Say polynomial $p\in \mathbb{R}[x]$ is such that for all reals $x,y,z$ such that $xy+yz+zx = 0$, we have $$ p(x-y) + p(y-z) + p(z-x) = 2p(x+y+z). $$ Prove that $p(x)=0$ for all $x$ if $p(a) = p(b)=0$ for some different positive $a$ and $b$, without explicitly solving the equation.
To make it easier, you can choose $a,b$ on your own explicitly.
All I can get is \begin{align} x=y=z=0: &\;\; 3p(0)=2p(0) \implies \boxed{p(0) =0}\\ x=y=0 : &\;\; p(-z)+p(z) =2p(z) \implies \boxed{p(-z) =p(z),\;\; \forall z}\\ \end{align} so $p$ is an even polynomial with constant term $0$. From $p(a)=p(b)=0$ we can say that $\deg (p)\geq 6$.
I can't find anything usefull from here.
Set $x=6t$, $y=3t$, and $z=-2t$. Then
$$xy+yz+zx=18t^2-6t^2-12t^2=0$$
and
$$p(x-y)+p(y-z)+p(z-x)=2p(x+y+z)$$
$$p(3t)+p(5t)+p(-8t)=2p(7t)$$
Then with your observation that $p(t)=p(-t)$, this simplifies to
$$p(3t)+p(5t)+p(8t)=2p(7t)$$
Now, we know that if the polynomial is not identically zero, then for very large $t$ (past all the zeros)

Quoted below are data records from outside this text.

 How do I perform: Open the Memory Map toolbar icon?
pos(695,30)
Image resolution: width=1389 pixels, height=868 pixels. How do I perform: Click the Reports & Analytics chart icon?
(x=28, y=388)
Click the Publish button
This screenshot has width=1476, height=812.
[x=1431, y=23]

$$1=\frac{2p(7t)}{p(3t)+p(5t)+p(8t)}$$
If we denote the leading coefficient of $p(t)$ by $a$, then
$$1=\frac{2p(7t)}{p(3t)+p(5t)+p(8t)}=\lim_{t\to\infty}\frac{2p(7t)}{p(3t)+p(5t)+p(8t)}=\lim_{t\to\infty}\frac{2a7^nt^n}{a3^nt^n+a5^nt^n+a8^nt^n}$$
(where $n$ is the degree of $p(t)$). This simplifies to
$$=\lim_{t\to\infty}\frac{2a7^nt^n}{a3^nt^n+a5^nt^n+a8^nt^n}=\lim_{t\to\infty}\frac{2\cdot 7^n}{3^n+5^n+8^n}=\frac{2\cdot 7^n}{3^n+5^n+8^n}$$
Now, is this equation ever satisfied? Yes, at $n=2$ and $n=4$. However, you showed in your question that $n\geq 6$ (this is where we use the fact that $p(a)=p(b)=0$ for some $a,b>0$). But for these $n$ we have
$$\frac{2\cdot 7^n}{3^n+5^n+8^n}<2\left(\frac{7}{8}\right)^n\leq 2\left(\frac{7}{8}\right)^6=\frac{117649}{131072}<1$$
Thus, the polynomial must be identically zero.